- **Aim of the exercise**:
Copy the data exactly. No line may be skipped.

- **Records supplied**:

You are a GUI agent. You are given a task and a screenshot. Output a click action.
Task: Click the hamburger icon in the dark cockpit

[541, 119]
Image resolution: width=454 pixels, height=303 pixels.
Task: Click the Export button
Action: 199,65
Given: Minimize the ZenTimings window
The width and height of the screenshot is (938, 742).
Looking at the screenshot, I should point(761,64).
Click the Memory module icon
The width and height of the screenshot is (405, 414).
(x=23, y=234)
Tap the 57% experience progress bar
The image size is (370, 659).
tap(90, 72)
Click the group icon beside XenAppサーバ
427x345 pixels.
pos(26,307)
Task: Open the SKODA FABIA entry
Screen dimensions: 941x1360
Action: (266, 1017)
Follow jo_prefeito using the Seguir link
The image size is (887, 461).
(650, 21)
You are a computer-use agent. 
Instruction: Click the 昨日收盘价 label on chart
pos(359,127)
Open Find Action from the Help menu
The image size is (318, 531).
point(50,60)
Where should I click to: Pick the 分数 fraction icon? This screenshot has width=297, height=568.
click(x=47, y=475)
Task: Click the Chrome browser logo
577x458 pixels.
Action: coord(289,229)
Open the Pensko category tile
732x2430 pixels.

- **Answer space**:
You are a GUI agent. You are given a task and a screenshot. Output a click action.
Task: Click the hamburger icon in the dark cockpit

[541, 119]
Image resolution: width=454 pixels, height=303 pixels.
Task: Click the Export button
Action: 199,65
Given: Minimize the ZenTimings window
The width and height of the screenshot is (938, 742).
Looking at the screenshot, I should point(761,64).
Click the Memory module icon
The width and height of the screenshot is (405, 414).
(x=23, y=234)
Tap the 57% experience progress bar
The image size is (370, 659).
tap(90, 72)
Click the group icon beside XenAppサーバ
427x345 pixels.
pos(26,307)
Task: Open the SKODA FABIA entry
Screen dimensions: 941x1360
Action: (266, 1017)
Follow jo_prefeito using the Seguir link
The image size is (887, 461).
(650, 21)
You are a computer-use agent. 
Instruction: Click the 昨日收盘价 label on chart
pos(359,127)
Open Find Action from the Help menu
The image size is (318, 531).
point(50,60)
Where should I click to: Pick the 分数 fraction icon? This screenshot has width=297, height=568.
click(x=47, y=475)
Task: Click the Chrome browser logo
577x458 pixels.
Action: coord(289,229)
Open the Pensko category tile
732x2430 pixels.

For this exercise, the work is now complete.